Task prompt: In the text on stepping back from a career, rewrite the passage starting with "Fast-forward 10+ years" and going on through "may have been.", putting "daily grind" in place of "rat race".

Extracted text:

Six months later and I am still that same person inside. As I’ve written about in previous posts, I still hear on a daily basis that same inner voice lamenting that I’m not doing enough, not accomplishing enough and not worthy of praise or validation. I have, however, noticed a few stark differences in my mindset day to day.

One is that I’m less attached to labels than I once was. I remember going to a conference in between jobs about 10 years ago and feeling mortified that I had no larger company affiliation on my name tag. I think I had written “Higher Education Professional” under my name but not having a specific university or organization to back me up left me feeling extremely self-conscious. It felt wildly taboo and in many ways confusing to not have my identity tied to a job, profession or employer. I felt exposed and almost desperate to land a position so I could cling to an identifier.

Fast-forward 10+ years and now we finally have language for those individuals who are intentionally choosing to step back from their careers. LinkedIn’s new “career break” feature may be almost revolutionary to the average person who in earlier years was riddled with shame and guilt for stepping back from the rat race, whatever the reason may have been.

Dataset entries:

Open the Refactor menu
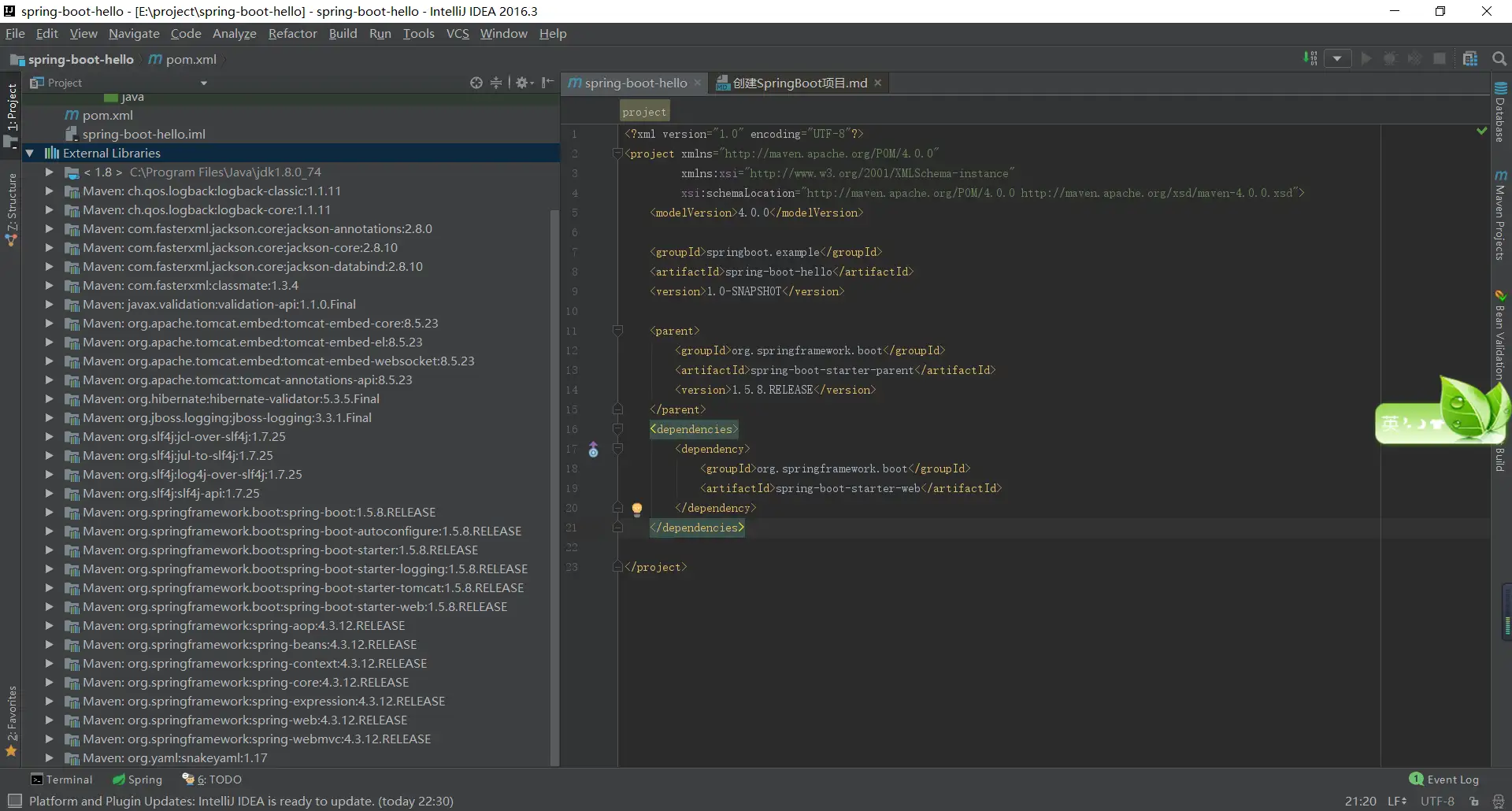 pyautogui.click(x=292, y=34)
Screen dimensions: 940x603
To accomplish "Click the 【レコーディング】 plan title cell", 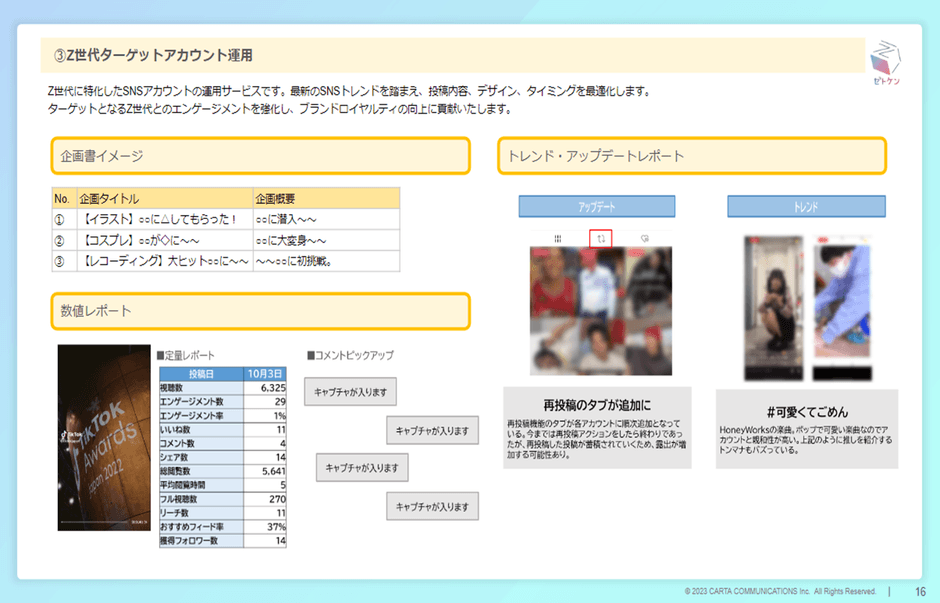I will click(163, 262).
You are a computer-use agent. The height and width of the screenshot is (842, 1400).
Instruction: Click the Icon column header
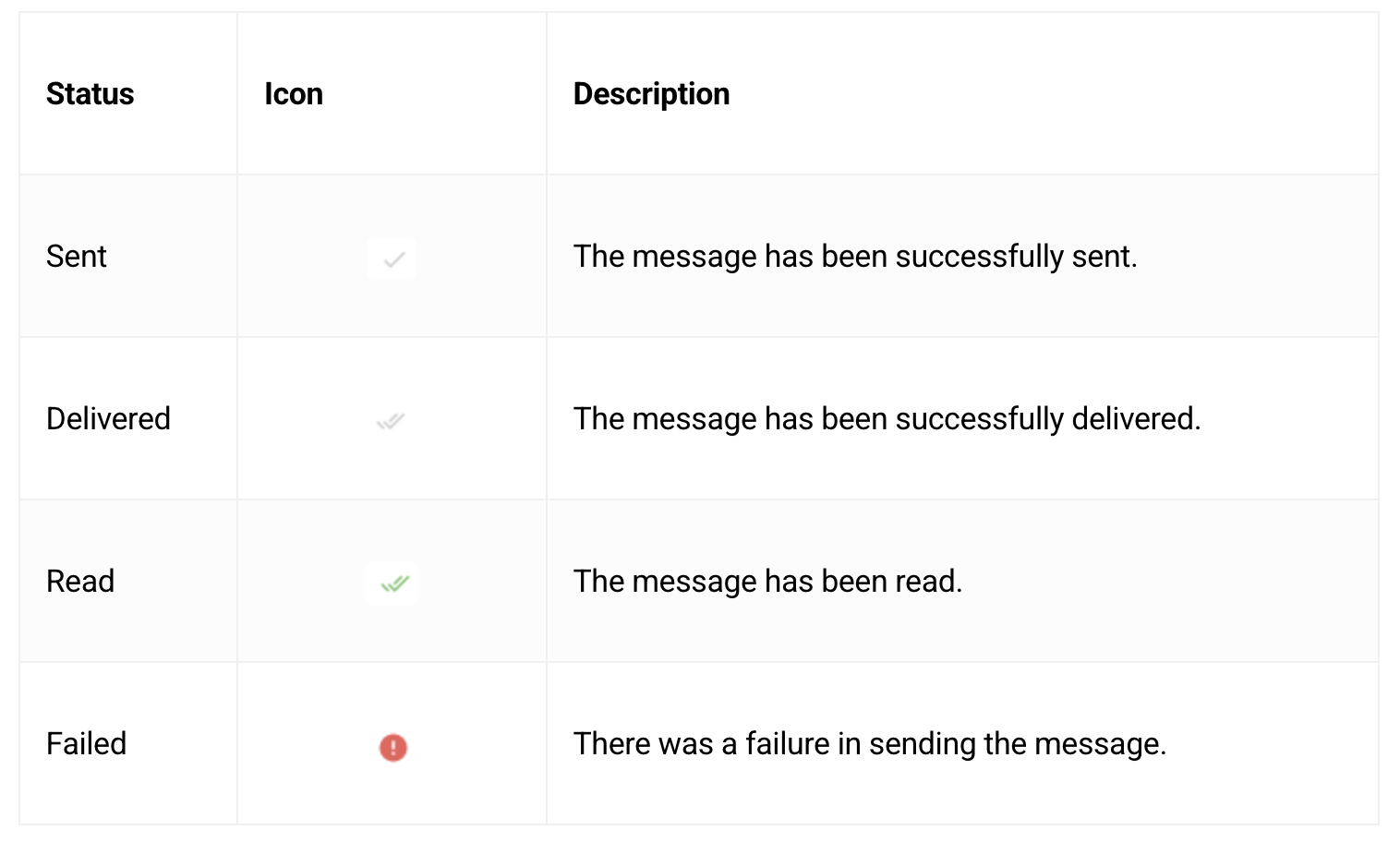point(294,94)
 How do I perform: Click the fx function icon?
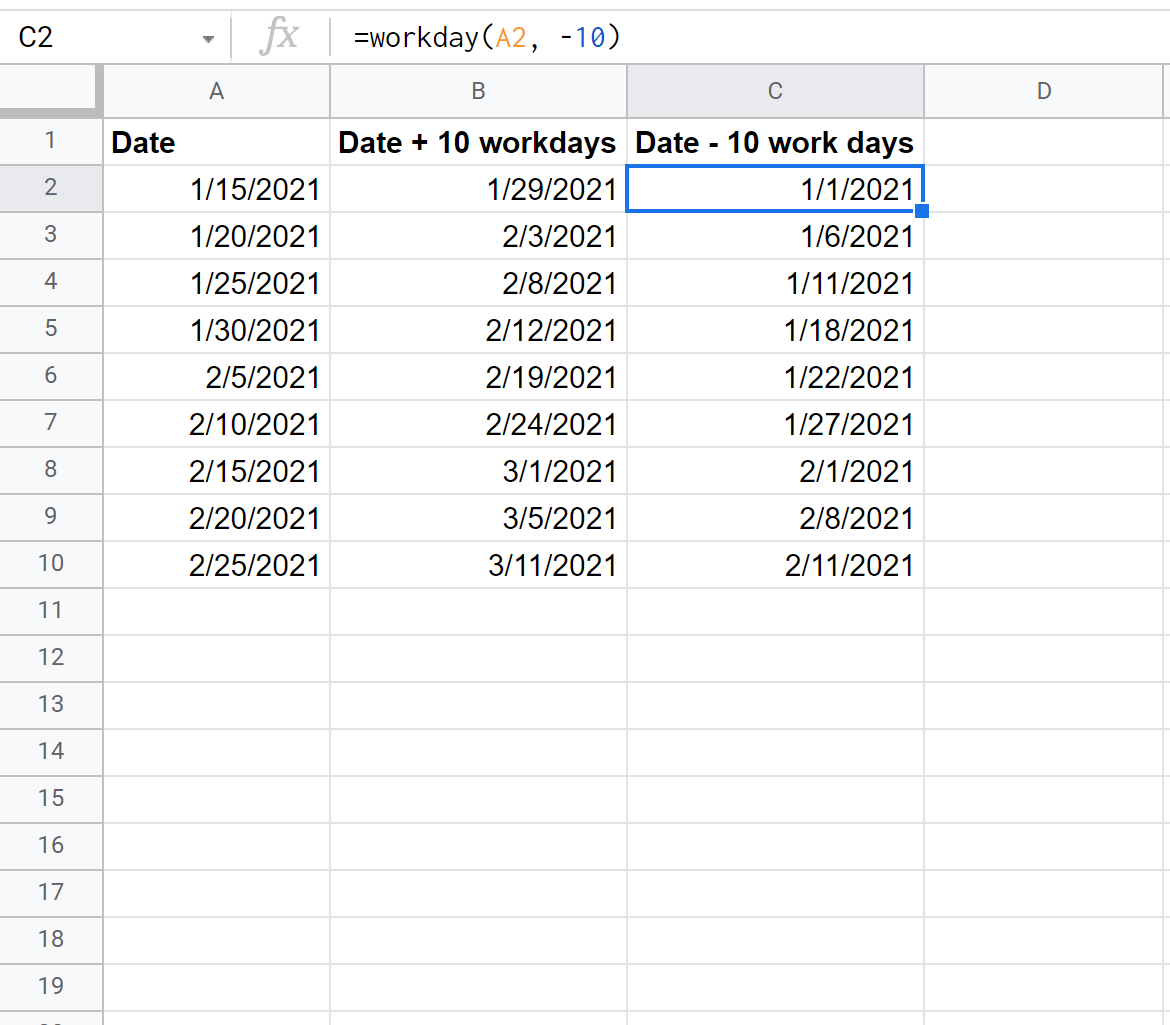coord(278,38)
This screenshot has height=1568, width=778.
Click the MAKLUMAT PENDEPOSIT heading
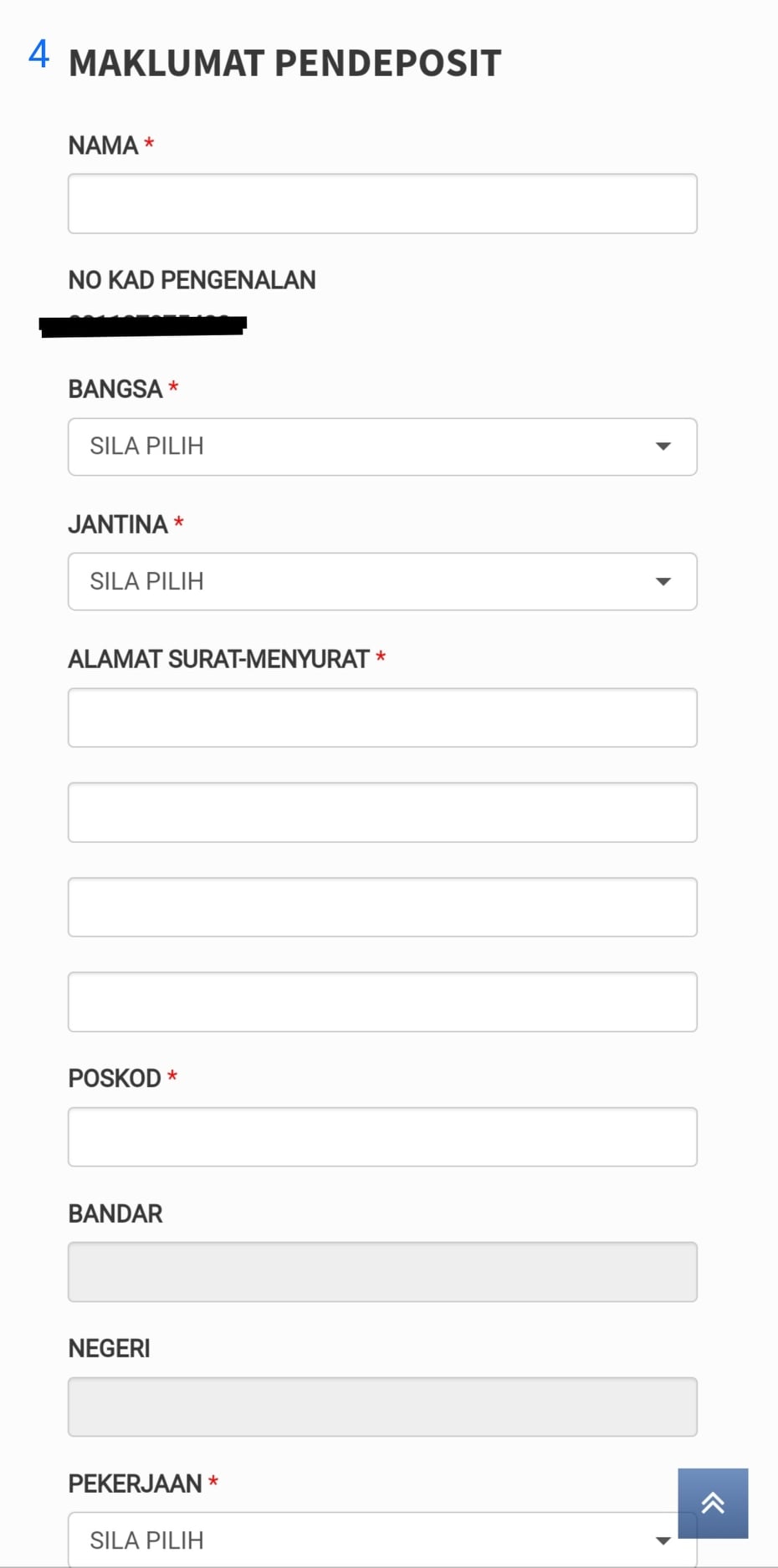pos(285,64)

Solution:
Fast-forward 10+ years and now we finally have language for those individuals who are intentionally choosing to step back from their careers. LinkedIn’s new “career break” feature may be almost revolutionary to the average person who in earlier years was riddled with shame and guilt for stepping back from the daily grind, whatever the reason may have been.